Site Reliability Engineer (SRE) – L2 Support

6-9 Years

Save

Early Applicant

Quick Apply

Job Description

SRE L2 Support Role: Focus on maintaining and improving the reliability, availability, and performance of AWS-based infrastructure and applications.
Incident Management: Handle and resolve L2 incidents related to AWS services (EC2, RDS, S3, Lambda, EKS, etc.), perform root cause analysis, and communicate to customers during outages or SLA breaches.
Monitoring & Optimization: Proactively monitor infrastructure and application health in AWS, set up and fine-tune AWS monitoring and observability tools (e.g., CloudWatch, CloudTrail), create alarms, dashboards, and reports.
Troubleshooting AWS Services: Resolve issues related to EC2 instances, Autoscaling Groups, Load Balancers (ELB/ALB/NLB), Amazon ECS, EKS, and container workloads.
Log Management: Manage and analyze logs using AWS CloudWatch Logs, CloudTrail, and third-party solutions like ELK Stack, Datadog, Splunk.
Disaster Recovery & Backups: Monitor AWS Backup jobs, ensure regular backups for critical infrastructure, validate DR plans, and participate in recovery testing exercises.
Automation & Scripting: Contribute to automation of repetitive tasks using scripts and support incident recovery processes.
Documentation & Knowledge Sharing: Create and maintain operational runbooks, SOPs, and knowledge base articles for common AWS issues.
Collaboration: Work effectively across teams, shift ownership as required, and communicate with stakeholders during incidents.

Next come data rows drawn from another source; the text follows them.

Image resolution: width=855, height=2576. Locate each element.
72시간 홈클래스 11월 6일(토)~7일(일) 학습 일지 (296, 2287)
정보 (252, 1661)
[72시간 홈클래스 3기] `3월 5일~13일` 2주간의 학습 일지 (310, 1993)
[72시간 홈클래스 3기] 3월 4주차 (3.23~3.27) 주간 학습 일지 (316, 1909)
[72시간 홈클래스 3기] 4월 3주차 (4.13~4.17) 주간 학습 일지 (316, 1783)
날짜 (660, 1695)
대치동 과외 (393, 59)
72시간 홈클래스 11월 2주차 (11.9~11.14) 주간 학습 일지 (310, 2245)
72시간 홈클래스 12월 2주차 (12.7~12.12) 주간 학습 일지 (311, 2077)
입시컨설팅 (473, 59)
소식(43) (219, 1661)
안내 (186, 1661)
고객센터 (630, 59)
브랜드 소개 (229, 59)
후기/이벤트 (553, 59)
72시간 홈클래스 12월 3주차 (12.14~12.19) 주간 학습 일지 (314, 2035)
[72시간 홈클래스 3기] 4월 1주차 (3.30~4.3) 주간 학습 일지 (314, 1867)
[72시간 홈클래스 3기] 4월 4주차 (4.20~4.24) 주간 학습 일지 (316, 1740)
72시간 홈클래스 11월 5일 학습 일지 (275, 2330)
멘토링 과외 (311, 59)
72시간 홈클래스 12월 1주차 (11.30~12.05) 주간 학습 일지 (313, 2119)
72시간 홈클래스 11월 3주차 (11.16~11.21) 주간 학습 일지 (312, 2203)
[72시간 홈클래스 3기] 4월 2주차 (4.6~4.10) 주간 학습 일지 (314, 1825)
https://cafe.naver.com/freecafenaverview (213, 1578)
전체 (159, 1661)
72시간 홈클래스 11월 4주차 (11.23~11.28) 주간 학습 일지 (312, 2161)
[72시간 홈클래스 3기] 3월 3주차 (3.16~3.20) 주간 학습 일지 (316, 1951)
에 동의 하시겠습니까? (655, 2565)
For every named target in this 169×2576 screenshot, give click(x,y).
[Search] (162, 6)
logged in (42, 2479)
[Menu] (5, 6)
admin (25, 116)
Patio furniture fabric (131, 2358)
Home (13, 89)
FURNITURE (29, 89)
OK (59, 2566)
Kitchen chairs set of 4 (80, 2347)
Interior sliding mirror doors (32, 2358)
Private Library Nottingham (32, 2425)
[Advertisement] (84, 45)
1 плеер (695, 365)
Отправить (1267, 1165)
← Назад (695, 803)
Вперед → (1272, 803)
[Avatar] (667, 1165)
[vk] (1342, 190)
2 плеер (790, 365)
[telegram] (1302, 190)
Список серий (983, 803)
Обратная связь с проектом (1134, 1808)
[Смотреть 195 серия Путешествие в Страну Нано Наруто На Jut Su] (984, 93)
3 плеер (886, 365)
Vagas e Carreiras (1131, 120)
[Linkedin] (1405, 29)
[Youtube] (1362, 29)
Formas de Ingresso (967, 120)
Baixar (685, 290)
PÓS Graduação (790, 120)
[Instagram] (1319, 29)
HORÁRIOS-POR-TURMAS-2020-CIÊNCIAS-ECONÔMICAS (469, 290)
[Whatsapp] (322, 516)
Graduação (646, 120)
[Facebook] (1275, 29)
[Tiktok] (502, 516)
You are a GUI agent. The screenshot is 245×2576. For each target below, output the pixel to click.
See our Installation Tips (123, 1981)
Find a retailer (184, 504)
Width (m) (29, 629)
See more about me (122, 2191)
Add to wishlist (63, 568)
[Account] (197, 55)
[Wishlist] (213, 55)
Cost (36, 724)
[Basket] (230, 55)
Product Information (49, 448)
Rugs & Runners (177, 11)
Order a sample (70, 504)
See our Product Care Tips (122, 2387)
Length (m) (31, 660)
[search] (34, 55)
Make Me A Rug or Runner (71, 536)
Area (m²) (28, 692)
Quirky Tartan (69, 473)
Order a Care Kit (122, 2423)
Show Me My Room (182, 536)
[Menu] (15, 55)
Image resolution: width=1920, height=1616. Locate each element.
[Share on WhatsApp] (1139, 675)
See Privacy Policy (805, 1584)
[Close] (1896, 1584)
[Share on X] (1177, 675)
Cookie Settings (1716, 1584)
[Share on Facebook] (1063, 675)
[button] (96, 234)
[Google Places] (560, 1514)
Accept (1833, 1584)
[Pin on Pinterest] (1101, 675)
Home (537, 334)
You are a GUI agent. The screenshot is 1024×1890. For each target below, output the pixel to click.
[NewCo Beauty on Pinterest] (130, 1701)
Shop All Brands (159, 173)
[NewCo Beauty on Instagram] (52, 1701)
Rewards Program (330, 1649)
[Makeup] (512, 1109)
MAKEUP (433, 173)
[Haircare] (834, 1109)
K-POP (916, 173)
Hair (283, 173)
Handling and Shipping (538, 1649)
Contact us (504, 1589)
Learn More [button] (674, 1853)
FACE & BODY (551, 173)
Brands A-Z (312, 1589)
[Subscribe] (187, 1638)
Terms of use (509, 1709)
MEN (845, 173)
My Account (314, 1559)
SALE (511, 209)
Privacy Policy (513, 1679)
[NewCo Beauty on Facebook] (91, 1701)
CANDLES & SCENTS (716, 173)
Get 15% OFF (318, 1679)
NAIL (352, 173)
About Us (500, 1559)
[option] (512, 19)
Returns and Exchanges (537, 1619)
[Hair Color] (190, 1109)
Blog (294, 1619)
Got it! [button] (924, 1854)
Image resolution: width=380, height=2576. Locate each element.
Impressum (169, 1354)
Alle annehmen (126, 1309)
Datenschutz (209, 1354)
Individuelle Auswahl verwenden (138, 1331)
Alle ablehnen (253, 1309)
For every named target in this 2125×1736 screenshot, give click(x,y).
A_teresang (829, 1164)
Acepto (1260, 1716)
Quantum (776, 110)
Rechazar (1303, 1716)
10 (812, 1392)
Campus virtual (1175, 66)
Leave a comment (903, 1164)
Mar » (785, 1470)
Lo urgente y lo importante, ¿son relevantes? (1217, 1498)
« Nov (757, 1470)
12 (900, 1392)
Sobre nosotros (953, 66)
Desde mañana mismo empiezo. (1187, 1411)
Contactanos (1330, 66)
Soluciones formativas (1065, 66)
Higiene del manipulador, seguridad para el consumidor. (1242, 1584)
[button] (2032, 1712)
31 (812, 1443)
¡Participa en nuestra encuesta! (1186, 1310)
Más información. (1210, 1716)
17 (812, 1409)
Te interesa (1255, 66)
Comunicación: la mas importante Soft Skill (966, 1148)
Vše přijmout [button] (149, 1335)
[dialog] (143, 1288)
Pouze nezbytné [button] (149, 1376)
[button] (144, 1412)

An experienced professional with 6 to 9 years of relevant experience in SRE, DevOps, or Cloud Infrastructure Support with strong hands-on expertise in AWS services.
Proficient in monitoring tools like Prometheus, Datadog, and familiar with cloud platforms (AWS, Azure, GCP).
Knowledgeable in Linux/Unix operating systems and basic scripting skills (e.g., Python, GitLab actions).
Familiar with container orchestration (Kubernetes, Docker, Helmcharts), CI/CD pipelines, and GitOps workflows (e.g., ArgoCD for automated deployments).
Strong analytical skills to resolve production incidents and a basic understanding of networking concepts (DNS, Load Balancers, Firewalls).
Experienced with alerting systems (e.g., PagerDuty), incident tracking tools (e.g., JIRA, ServiceNow), and ability to handle high-pressure environments.
A proactive problem-solver with a strong sense of urgency and excellent organizational skills to prioritize tasks effectively.
Able to work as a teammate, collaborating across teams and owning tasks as needed.